(Task input)

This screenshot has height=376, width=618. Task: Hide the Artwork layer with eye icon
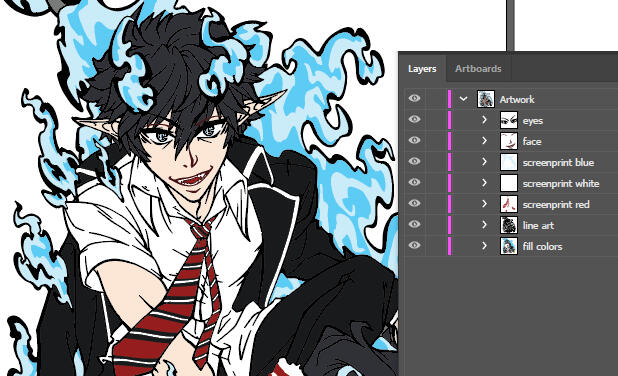(x=414, y=98)
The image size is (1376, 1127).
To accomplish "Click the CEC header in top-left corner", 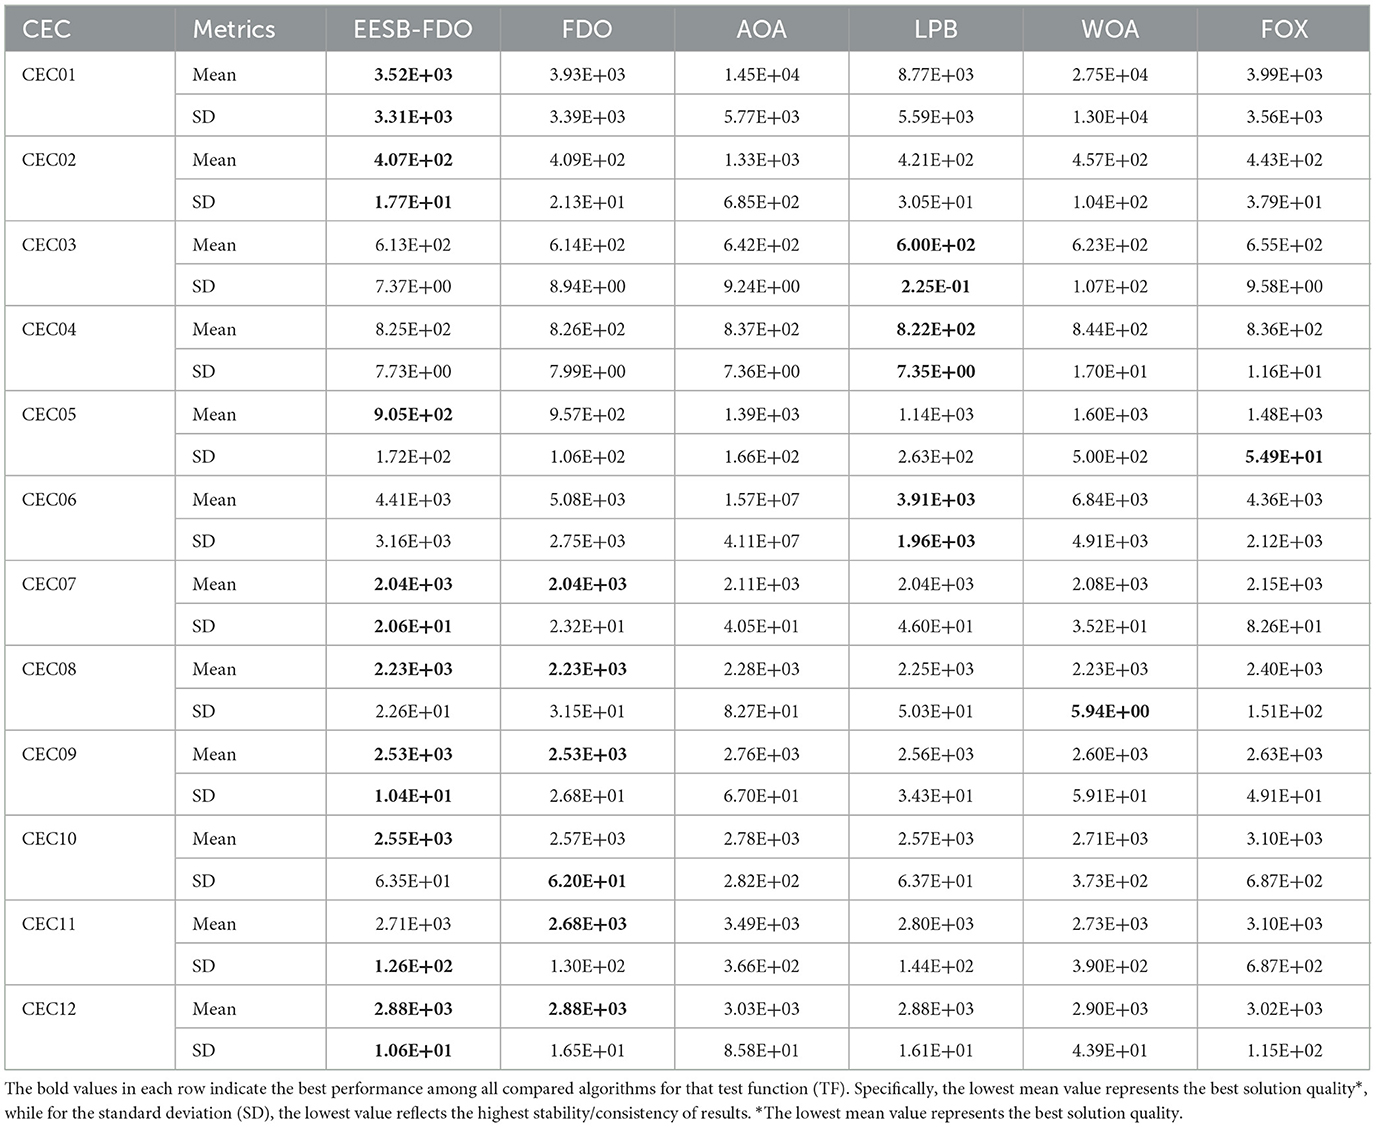I will point(47,29).
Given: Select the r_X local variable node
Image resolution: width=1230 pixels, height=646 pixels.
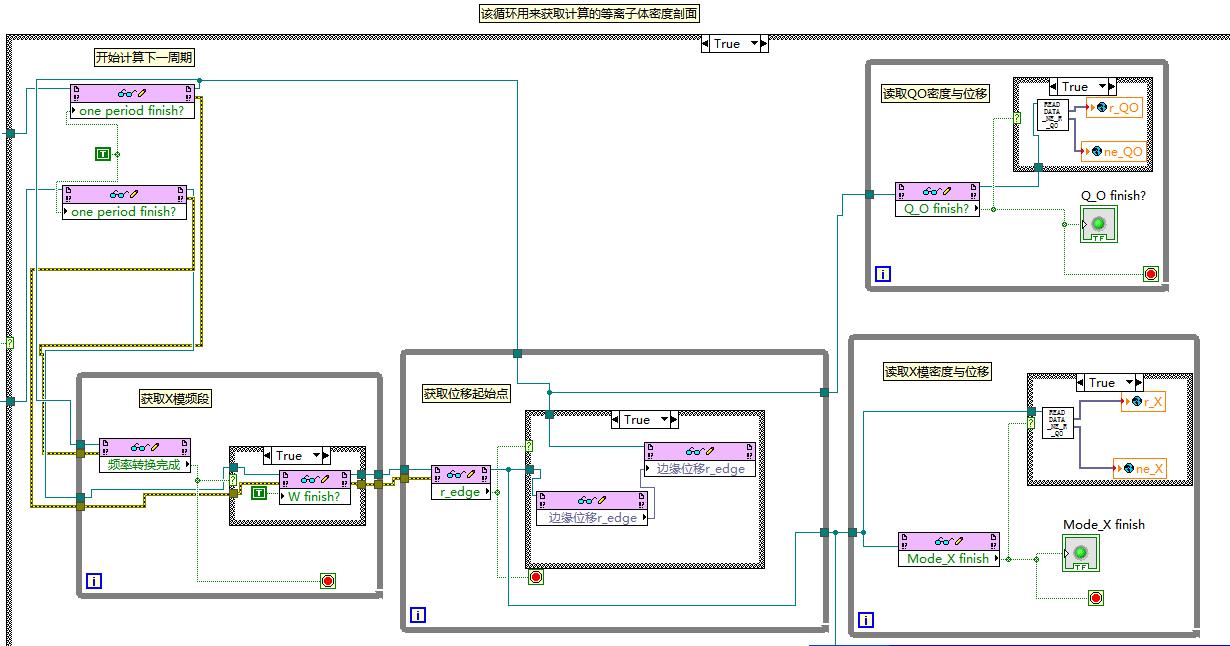Looking at the screenshot, I should click(x=1143, y=402).
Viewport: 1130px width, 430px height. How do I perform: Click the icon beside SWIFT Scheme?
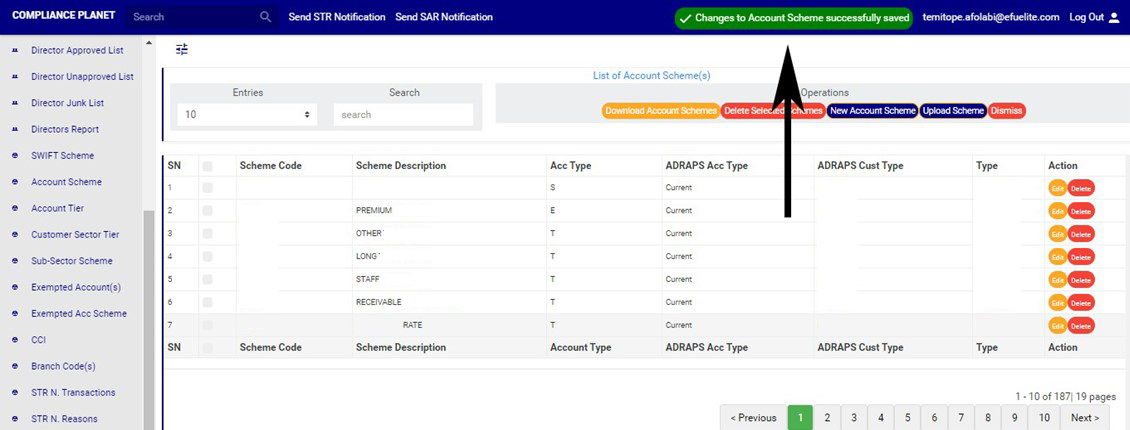pos(15,156)
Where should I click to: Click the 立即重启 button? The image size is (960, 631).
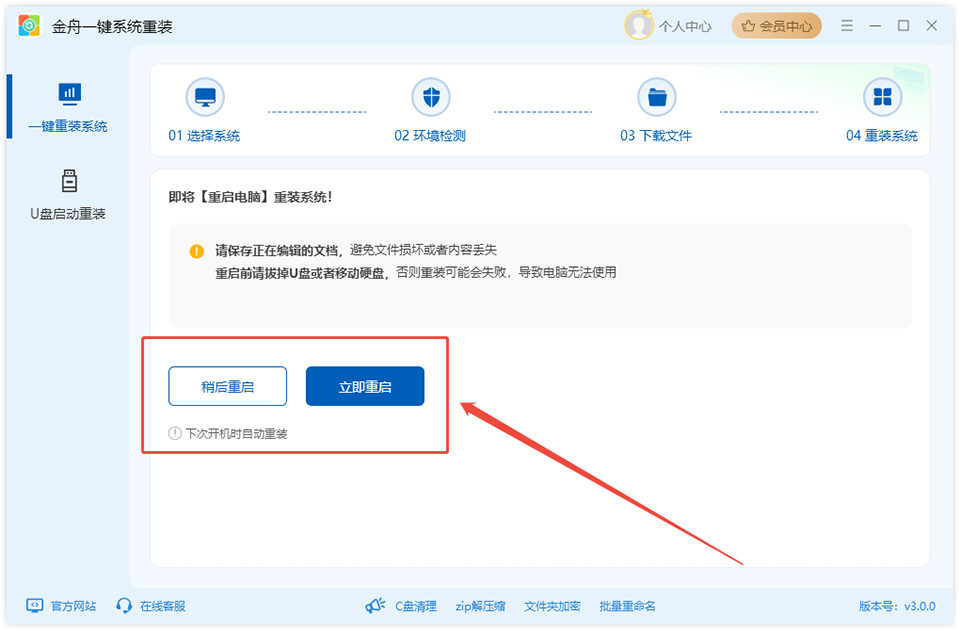click(365, 385)
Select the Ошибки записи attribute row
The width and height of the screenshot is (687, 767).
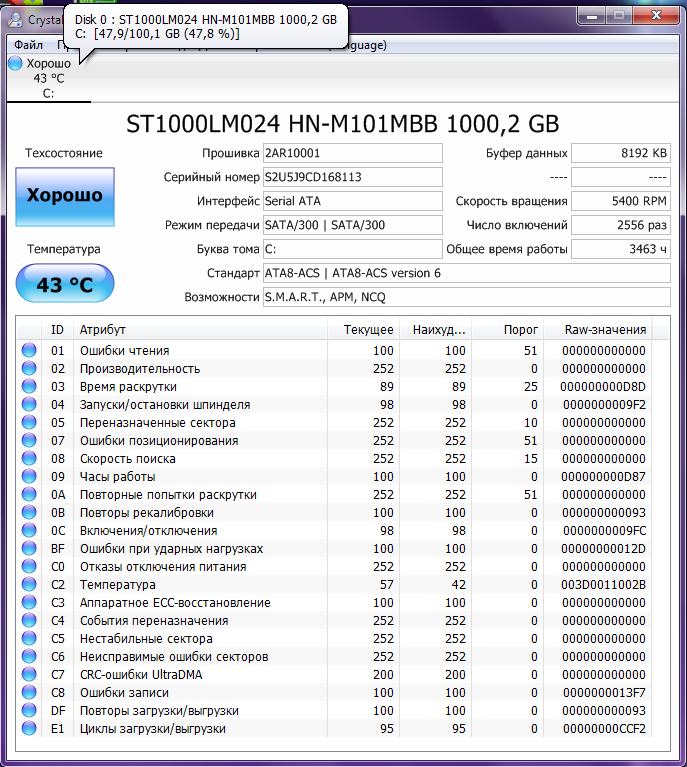click(x=200, y=693)
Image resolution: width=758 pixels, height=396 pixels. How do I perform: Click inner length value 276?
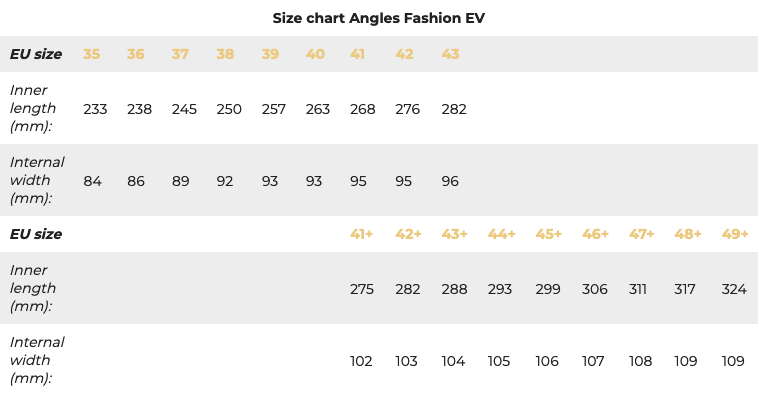(407, 109)
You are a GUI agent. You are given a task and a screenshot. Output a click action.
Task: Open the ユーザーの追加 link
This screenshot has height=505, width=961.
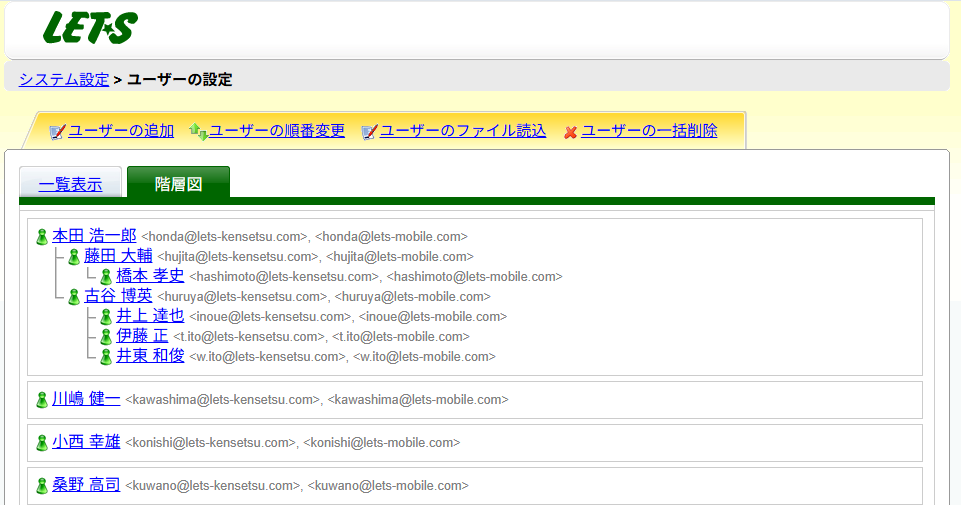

(End Task input)

> [What to do]: When a line of the records holds the word "Select", copy that line.

> [Answer box]:
Given: Select the r_X local variable node
Select the Ошибки записи attribute row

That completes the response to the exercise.